Back to top

Beech Bark Disease

Red-colored perithecia produced by Neonectria on an American beech (captured in mid-October). Photo by N. Brazee
Red-colored perithecia produced by Neonectria on an American beech. Photo by N. Brazee
Cracking, splitting and sloughing bark on an American beech due to beech bark disease. Photo by N. Brazee
A disease-resistant American beech (right) next to a beech badly infected by beech bark disease (left). Photo by N. Brazee
A conk of Phellinus alni on an American beech predisposed to infection by beech bark disease. Photo by N. Brazee


In North America, beech bark disease (BBD) is a disease-insect complex that involves both non-native (Cryptococcus fagisuga) and native (Xylococculus betulae) scale insects and two species of the fungal pathogen Neonectria (N. ditissima and N. faginata) (Houston 1994, Castlebury et al. 2006). An additional Neonectria species (N. coccinea) is also involved but is known only from Europe (Castlebury et al. 2006, Hirooka et al. 2013). BBD has killed millions of American beech (Fagus grandifolia) throughout New England and has drastically altered the northern hardwood forest type, of which beech is a primary species (Houston 1994).


American beech is the primary host of BBD in both forests and managed landscapes. In New England, European beech (F. sylvatica) is susceptible to infection but exhibits resistance in most settings, only rarely suffering severe cases of the disease. Neonectria ditissima has a broad host range among deciduous hardwoods and is also responsible for target canker of birch (Betula spp.).

Supplied records:

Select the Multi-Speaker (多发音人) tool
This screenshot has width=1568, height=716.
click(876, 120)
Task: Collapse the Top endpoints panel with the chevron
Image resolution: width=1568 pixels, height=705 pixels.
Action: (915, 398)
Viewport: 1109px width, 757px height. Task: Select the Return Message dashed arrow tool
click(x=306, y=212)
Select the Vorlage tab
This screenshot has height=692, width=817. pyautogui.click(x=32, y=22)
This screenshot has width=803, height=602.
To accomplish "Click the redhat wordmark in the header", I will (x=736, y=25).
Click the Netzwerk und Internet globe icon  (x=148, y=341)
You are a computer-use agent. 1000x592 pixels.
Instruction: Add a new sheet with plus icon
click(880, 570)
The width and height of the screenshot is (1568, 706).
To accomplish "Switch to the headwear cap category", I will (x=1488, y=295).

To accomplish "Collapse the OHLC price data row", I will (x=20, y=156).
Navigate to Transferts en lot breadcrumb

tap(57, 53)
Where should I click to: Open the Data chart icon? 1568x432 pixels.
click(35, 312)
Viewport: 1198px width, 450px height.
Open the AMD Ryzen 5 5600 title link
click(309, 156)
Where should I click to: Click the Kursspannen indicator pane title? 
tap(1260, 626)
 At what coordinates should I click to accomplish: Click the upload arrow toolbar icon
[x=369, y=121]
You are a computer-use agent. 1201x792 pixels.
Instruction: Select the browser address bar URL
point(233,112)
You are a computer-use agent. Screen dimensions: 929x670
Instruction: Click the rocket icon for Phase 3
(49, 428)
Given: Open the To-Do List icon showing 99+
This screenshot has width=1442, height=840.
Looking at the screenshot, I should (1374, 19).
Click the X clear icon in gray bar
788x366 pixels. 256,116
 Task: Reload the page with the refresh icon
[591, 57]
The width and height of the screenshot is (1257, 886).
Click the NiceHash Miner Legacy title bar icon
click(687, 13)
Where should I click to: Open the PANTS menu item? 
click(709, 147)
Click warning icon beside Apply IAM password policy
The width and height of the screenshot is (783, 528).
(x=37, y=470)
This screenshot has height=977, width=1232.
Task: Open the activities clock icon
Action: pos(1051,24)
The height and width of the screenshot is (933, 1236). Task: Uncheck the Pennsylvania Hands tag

What this task involves: Carry on the text about beech bark disease past its last sentence. The entries have nothing to do with what comes next.

Reply:
Symptoms & Signs

The scale insects predispose American beech by using their piercing and sucking mouth parts to extract fluids from the main trunk and primary scaffold branches. Trees of any size can be hosts for the scale, but larger diameter trees are more susceptible because of their size. The scales appear as small, white-colored flecks on the bark. The scale feeding wounds are then readily colonized by Neonectria, which causes a perennial bark canker that slowly kills the infected tree. Once the fungus is established, red, oval-shaped masses of fungal fruiting bodies (known as perithecia) begin to appear. They stand out in stark contrast against the smooth, grey bark. Spores can be readily washed down during rainstorms and masses of fruiting bodies often appear in vertical lines on the trunk. As more bark is killed, trees take on a rough and cankered appearance, once again this is highly distinctive in comparison to their normal, smooth-barked form. During this later stage of infection, the red fruiting bodies are no longer visible on the trunk. Secondary boring insects are attracted to the weakened trees and this in turn attracts woodpeckers and sapsuckers. Bark-cankering fungi like Neonectria do not decay wood, they are targeting sugars in the phloem tissue. However, once the bark is killed, wood-rotting fungi, such as Phellinus, can invade and further weaken the tree. Trees suffering from BBD are more sensitive to drought and cold temperature injury during the winter. Many cankering fungi are most active in early spring before trees break dormancy and sporulate during the autumn season, when trees are entering dormancy. This allows these fungi to avoid the active chemical and physical defenses of the host.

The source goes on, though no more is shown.